[DATASET RECORDS — start]
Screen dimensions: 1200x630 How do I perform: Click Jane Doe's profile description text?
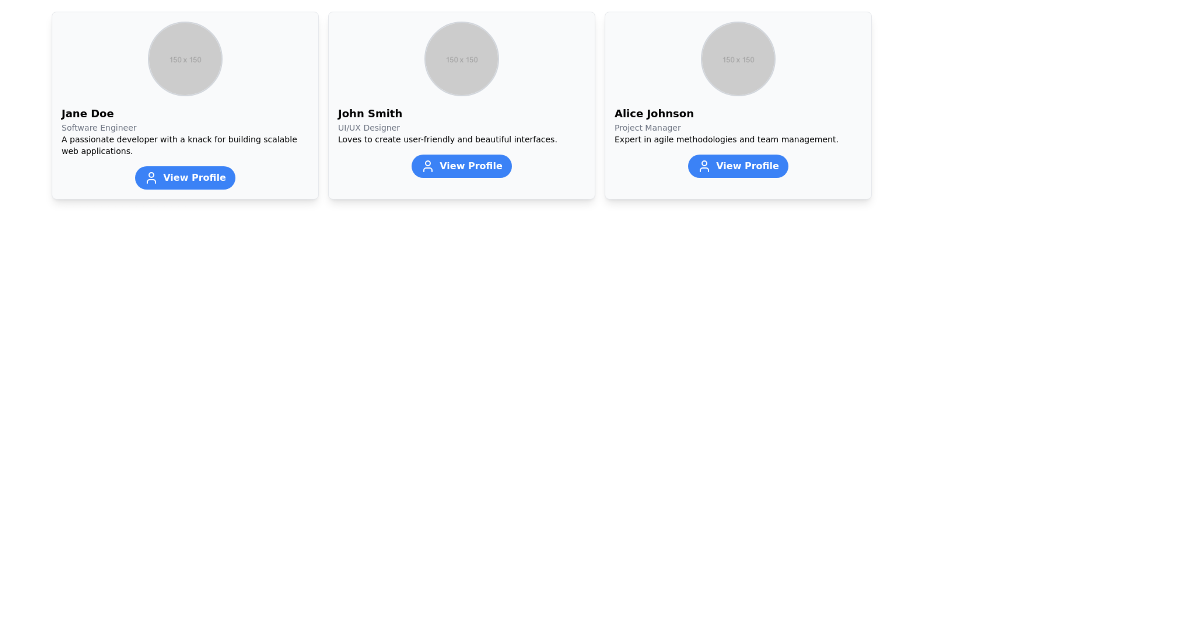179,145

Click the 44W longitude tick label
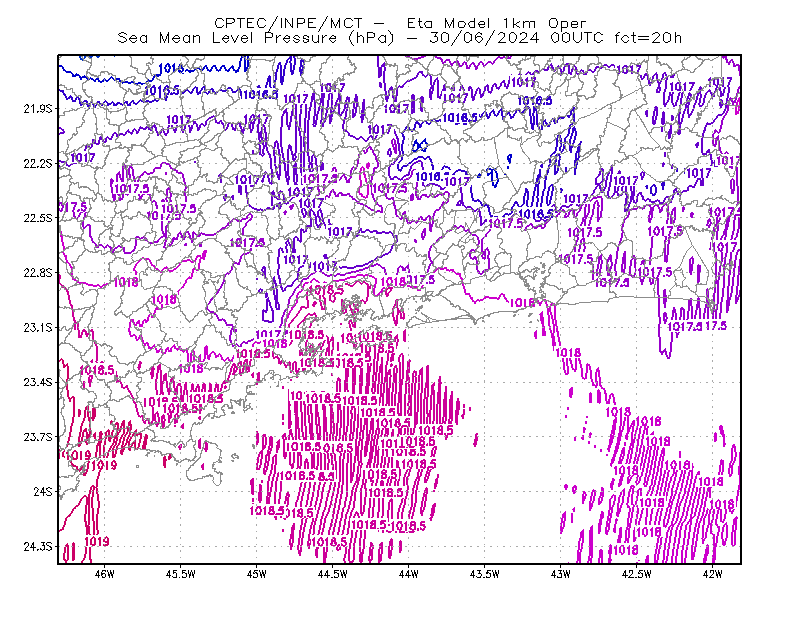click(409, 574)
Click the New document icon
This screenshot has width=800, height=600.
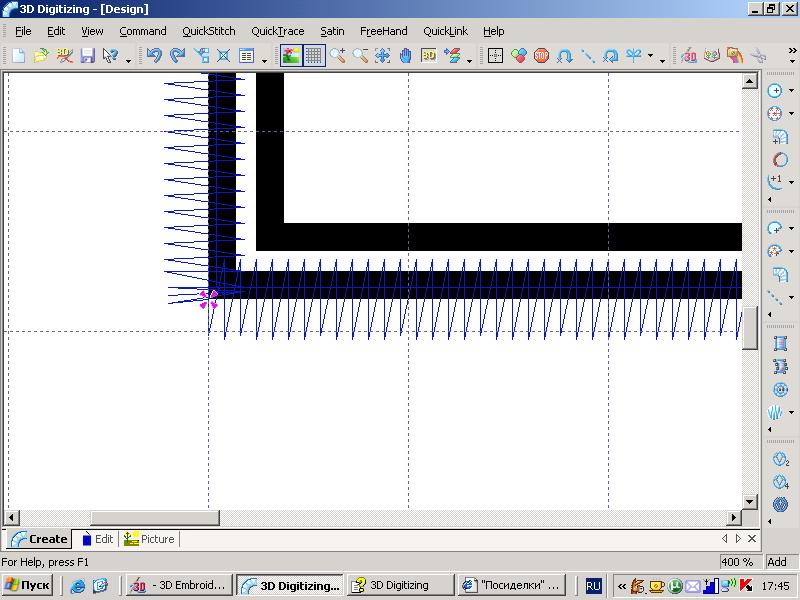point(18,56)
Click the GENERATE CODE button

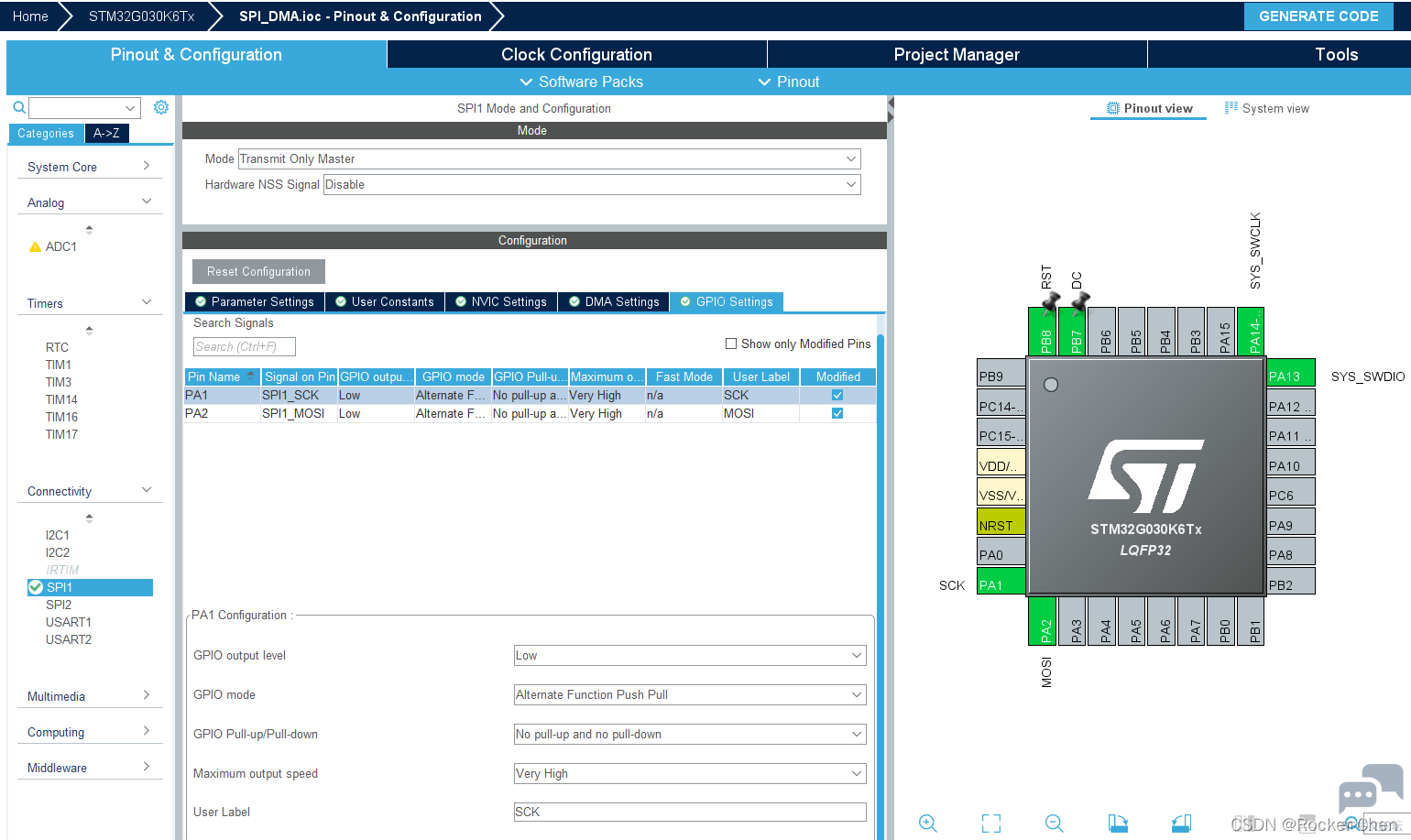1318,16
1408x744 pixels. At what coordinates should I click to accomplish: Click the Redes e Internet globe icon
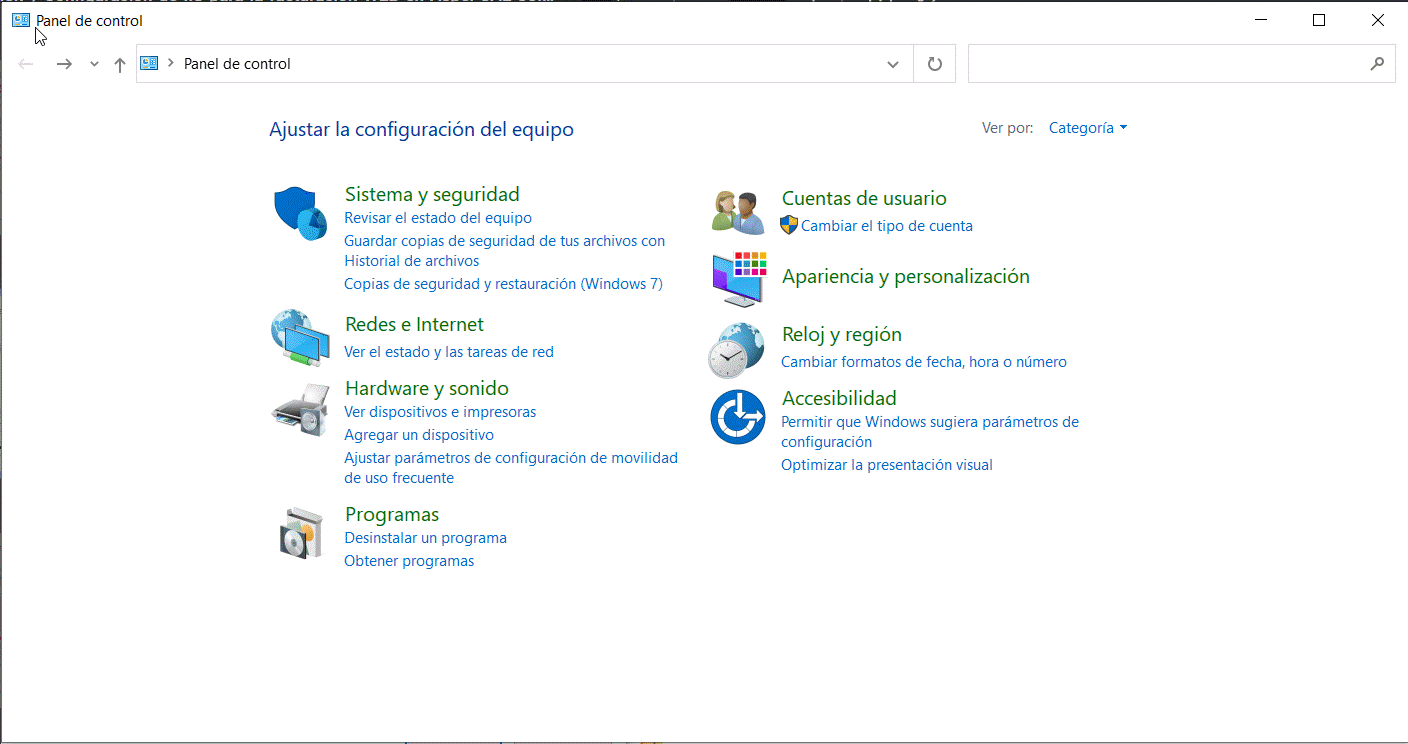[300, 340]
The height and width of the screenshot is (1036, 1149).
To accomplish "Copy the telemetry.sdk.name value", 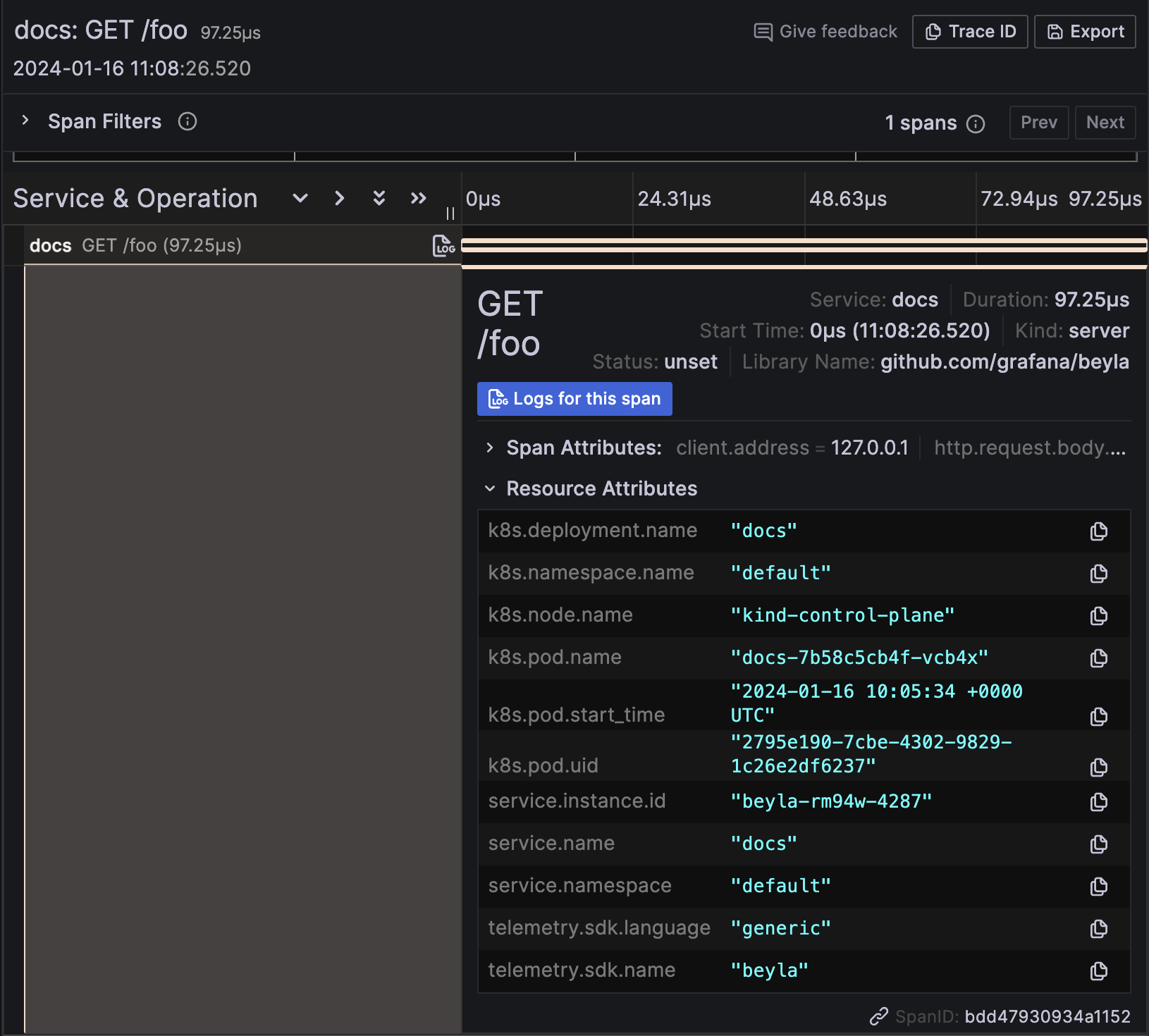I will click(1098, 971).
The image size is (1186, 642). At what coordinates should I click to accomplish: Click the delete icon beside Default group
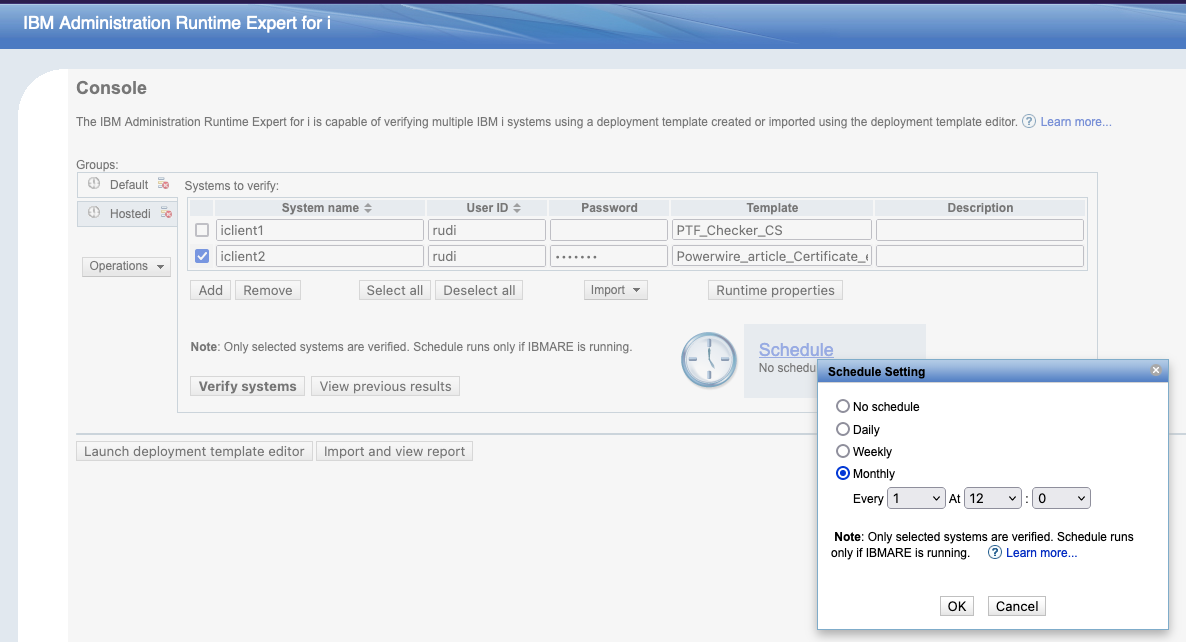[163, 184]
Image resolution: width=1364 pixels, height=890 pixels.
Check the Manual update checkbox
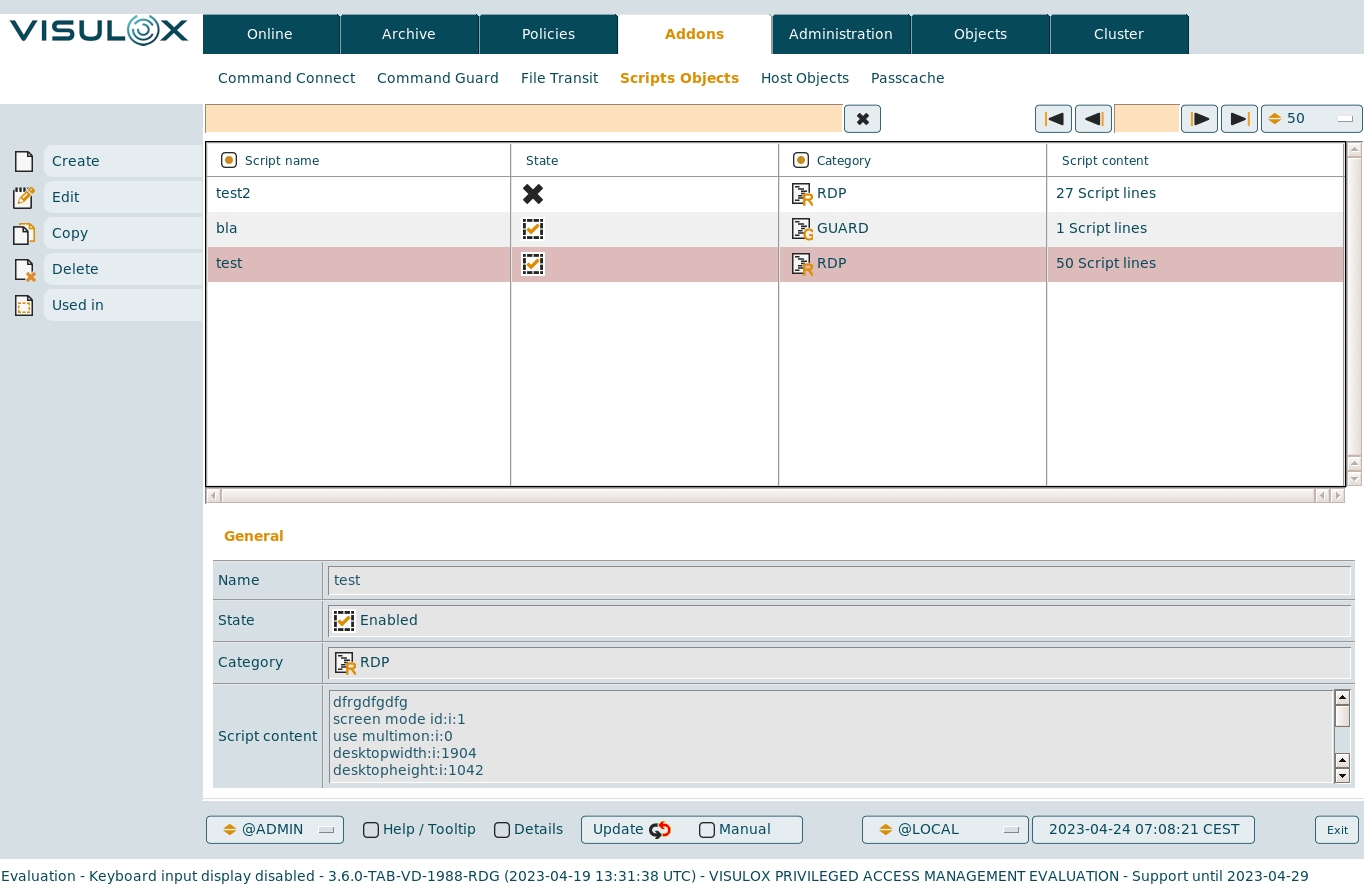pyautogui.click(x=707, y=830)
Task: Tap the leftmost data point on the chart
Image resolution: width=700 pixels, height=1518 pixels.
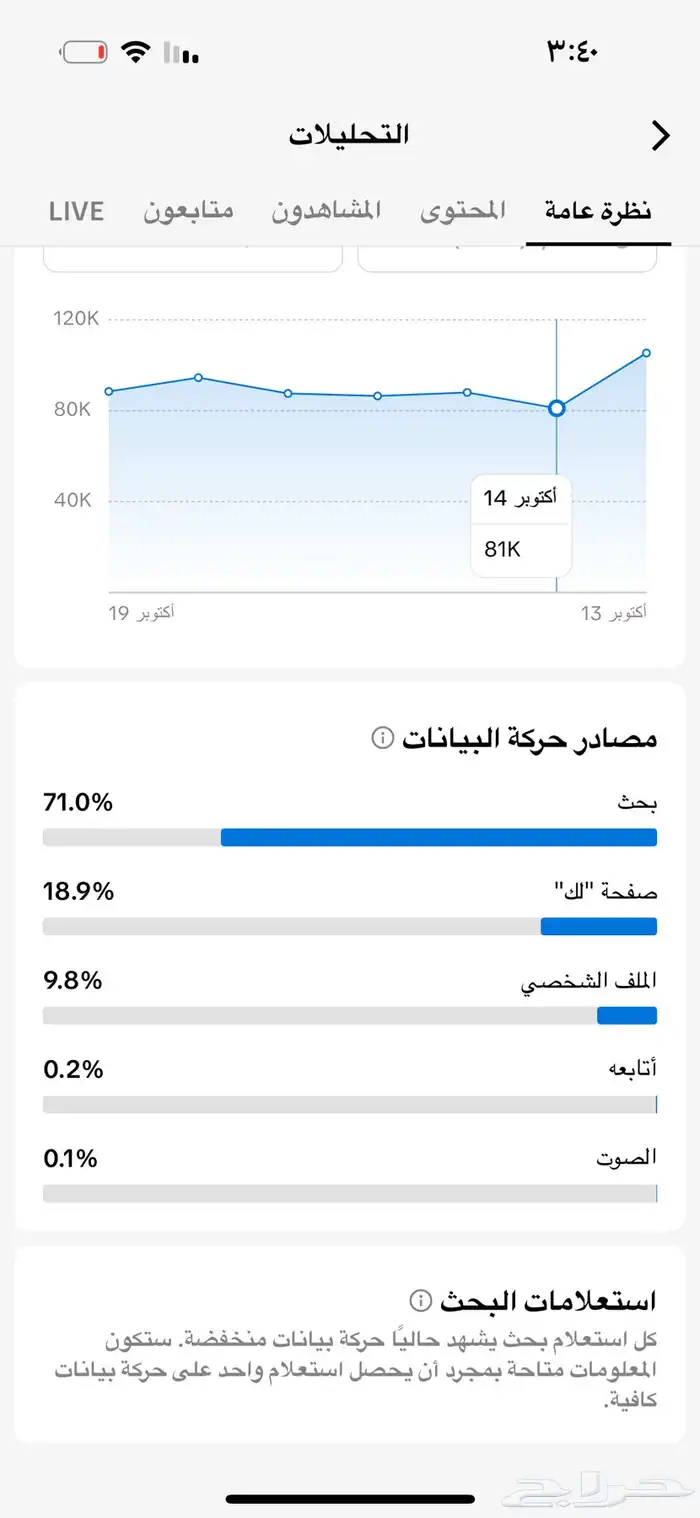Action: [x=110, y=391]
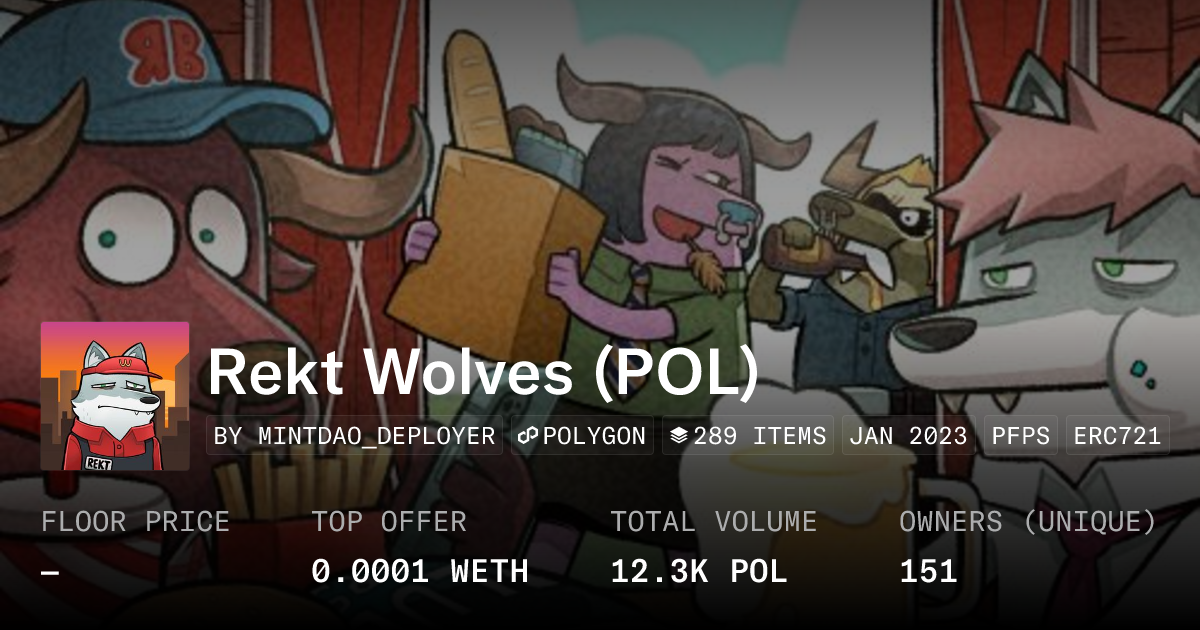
[DATASET RECORDS — finish]
» ABOUT THIS TASK: Find the line that contains "Image resolution: width=700". Reproduce it and every later line of the records exactly, minus the pictures.

» RESULT OF THE TASK:
Image resolution: width=700 pixels, height=1518 pixels.
Action: [x=110, y=391]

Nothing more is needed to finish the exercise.